# [Directions for this task]
Your task is to repeat the records exactly from the line containing "Expand the dropdown arrow next to Paste URL" onward, through the final line.

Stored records
☆ ☆ ☆ ☆ ☆

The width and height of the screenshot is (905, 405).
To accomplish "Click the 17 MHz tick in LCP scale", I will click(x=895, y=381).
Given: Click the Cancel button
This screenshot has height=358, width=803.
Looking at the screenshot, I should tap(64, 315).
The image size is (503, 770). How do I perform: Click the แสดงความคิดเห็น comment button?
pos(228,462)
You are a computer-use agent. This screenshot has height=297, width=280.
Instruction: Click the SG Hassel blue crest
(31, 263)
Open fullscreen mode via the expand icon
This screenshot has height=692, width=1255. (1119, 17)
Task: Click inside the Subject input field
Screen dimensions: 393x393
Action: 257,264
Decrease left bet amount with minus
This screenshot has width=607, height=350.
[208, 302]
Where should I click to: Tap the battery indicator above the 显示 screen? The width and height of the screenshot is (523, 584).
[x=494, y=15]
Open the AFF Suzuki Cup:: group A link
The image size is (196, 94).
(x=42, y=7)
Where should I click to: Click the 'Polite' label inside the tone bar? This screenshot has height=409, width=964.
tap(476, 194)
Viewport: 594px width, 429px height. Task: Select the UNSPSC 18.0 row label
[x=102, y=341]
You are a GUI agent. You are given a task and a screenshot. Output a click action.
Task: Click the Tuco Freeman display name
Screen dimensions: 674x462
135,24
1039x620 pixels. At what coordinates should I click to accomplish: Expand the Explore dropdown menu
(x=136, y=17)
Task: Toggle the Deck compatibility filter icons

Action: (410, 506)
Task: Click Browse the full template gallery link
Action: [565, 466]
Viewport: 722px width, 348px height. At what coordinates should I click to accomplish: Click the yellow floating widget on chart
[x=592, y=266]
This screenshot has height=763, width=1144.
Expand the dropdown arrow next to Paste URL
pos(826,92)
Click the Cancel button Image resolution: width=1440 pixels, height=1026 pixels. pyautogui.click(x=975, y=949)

☆ ☆ ☆ ☆ ☆

# [Exercise output]
Expand the dropdown arrow next to Paste URL
pos(826,92)
Click the Cancel button Image resolution: width=1440 pixels, height=1026 pixels. pyautogui.click(x=975, y=949)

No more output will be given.